An FDA panel’s recommendation to approve VIVUS’s obesity drug Qnexa prompted the company’s shares to rise 85 percent in last week’s trading, an impressive jump that rewards the company for the “other” holy grail of pharmaceuticals: a safe, effective, weight loss drug.
The FDA decision is expected in April, upon which Qnexa will be the first weight loss drug the agency has approved in more than 10 years.
Qnexa is an updated formulation of phentermine, considered the “safe” part of fen-phen, the infamous drug combination that was implicated in heart valve failures. The resulting lawsuits changed the face of the $200 billion US pharmaceutical industry. And while phentermine is considered safe, the list of Qnexa side effects is sobering: increased heart rate, memory loss, and birth defects, in particular cleft palates, are just some of the downsides.
However, the drug is effective at helping obese patients lose up to 10 percent of their body weight, no small feat. VIVUS has said it will put safeguards in place to prevent pregnant women from taking the drug; women of childbearing age will likely have to take routine pregnancy tests.

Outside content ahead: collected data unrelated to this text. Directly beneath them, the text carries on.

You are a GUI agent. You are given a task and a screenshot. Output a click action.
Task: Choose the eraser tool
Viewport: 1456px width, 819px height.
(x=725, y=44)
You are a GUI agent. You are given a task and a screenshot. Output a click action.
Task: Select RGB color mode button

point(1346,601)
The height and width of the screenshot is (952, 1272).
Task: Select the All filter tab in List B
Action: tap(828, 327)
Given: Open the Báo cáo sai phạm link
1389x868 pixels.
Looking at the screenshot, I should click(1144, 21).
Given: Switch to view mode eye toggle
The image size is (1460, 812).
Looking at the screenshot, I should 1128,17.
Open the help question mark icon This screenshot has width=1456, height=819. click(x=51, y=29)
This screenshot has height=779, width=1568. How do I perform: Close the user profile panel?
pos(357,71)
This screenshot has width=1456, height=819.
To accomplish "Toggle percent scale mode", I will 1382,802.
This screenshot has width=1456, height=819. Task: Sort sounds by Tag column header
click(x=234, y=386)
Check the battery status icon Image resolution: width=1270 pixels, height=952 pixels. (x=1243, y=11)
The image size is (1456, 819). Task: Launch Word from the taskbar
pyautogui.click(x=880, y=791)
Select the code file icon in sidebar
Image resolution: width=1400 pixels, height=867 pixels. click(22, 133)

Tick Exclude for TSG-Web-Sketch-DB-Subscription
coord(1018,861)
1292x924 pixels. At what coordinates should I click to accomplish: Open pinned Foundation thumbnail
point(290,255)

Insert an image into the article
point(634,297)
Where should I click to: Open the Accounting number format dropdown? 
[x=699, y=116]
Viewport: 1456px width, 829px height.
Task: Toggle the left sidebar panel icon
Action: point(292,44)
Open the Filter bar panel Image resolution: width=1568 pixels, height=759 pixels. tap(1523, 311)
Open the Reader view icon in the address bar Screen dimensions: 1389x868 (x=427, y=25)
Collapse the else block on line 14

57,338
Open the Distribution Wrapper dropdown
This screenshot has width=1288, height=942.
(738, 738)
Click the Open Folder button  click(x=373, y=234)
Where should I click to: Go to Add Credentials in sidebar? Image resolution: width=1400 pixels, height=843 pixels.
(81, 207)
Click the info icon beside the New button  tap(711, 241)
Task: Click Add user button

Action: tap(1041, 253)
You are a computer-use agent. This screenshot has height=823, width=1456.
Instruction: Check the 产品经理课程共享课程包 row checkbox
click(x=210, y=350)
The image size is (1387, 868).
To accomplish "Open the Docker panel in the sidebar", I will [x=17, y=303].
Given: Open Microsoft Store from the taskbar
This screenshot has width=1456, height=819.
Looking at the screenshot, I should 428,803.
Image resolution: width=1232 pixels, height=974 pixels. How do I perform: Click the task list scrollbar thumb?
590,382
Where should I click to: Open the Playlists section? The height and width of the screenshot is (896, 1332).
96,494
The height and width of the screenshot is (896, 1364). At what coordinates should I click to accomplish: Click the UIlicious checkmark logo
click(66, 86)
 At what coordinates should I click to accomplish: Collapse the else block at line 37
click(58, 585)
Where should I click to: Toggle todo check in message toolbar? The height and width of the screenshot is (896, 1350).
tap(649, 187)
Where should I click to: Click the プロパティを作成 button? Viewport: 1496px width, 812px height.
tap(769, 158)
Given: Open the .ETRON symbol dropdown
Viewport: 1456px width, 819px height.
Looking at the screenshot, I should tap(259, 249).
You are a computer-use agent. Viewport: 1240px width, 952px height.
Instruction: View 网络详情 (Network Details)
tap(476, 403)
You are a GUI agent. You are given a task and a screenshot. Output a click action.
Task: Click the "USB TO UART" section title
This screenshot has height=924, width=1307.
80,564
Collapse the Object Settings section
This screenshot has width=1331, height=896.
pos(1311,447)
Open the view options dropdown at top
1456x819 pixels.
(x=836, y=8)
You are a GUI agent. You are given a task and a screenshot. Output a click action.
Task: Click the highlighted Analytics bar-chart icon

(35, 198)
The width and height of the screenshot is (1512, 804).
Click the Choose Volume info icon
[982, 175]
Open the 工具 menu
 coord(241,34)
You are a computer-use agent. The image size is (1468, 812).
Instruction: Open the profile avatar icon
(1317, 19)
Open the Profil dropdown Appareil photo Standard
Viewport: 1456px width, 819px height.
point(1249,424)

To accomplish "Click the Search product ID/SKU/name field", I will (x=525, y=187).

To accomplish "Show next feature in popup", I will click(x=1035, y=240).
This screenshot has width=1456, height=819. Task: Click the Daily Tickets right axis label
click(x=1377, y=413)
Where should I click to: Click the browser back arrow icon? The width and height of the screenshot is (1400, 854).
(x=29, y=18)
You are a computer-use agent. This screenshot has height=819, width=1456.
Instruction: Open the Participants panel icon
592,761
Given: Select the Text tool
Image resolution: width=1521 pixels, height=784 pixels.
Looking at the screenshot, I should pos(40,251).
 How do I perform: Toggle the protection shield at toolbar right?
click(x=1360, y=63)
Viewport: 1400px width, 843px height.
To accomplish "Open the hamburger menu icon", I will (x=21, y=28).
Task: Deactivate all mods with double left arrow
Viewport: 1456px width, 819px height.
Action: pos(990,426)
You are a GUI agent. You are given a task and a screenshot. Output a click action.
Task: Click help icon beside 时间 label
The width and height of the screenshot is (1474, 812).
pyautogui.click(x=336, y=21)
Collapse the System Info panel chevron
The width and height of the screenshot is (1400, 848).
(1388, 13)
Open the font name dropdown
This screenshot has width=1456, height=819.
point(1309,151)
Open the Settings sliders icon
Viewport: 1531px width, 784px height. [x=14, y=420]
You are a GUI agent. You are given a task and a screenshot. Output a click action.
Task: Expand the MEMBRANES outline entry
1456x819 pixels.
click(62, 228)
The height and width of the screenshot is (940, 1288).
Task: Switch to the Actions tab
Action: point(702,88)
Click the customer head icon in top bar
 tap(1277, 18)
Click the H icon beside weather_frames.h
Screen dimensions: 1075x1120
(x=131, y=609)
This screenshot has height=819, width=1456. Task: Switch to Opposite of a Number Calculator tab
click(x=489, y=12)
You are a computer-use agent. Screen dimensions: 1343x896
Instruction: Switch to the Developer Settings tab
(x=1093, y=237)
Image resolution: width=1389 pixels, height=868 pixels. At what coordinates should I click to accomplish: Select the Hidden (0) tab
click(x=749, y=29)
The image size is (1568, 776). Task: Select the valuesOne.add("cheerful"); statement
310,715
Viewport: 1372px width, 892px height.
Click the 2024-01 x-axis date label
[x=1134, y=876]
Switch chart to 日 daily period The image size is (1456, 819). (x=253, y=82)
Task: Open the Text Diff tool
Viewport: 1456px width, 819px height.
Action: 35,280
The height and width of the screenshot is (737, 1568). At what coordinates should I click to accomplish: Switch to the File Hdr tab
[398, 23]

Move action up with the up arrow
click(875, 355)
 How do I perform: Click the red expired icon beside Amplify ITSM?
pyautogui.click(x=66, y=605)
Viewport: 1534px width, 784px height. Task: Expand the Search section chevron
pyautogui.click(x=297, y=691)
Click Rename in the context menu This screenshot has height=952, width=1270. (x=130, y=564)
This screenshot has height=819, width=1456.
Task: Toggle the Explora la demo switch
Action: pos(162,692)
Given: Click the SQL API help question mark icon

The fact that even the risk of birth defects was not enough to get a thumbs down from the panel is an indication of how obesity has become a major problem in the US. An estimated 33 percent of adults in the US is considered obese, according to the Centers for Disease Control, increasing health care costs due to heart disease, diabetes, and other health problems. An effective weight loss drug, even one that can promise only a 10 percent reduction in body weight, could help reduce those costs.
Last fall I wrote about a handful of companies that were introducing their own weight loss drugs. Qnexa may be the first of a wave of new, safer, products that will be scrutinized closely by the health care industry, patients — and investors.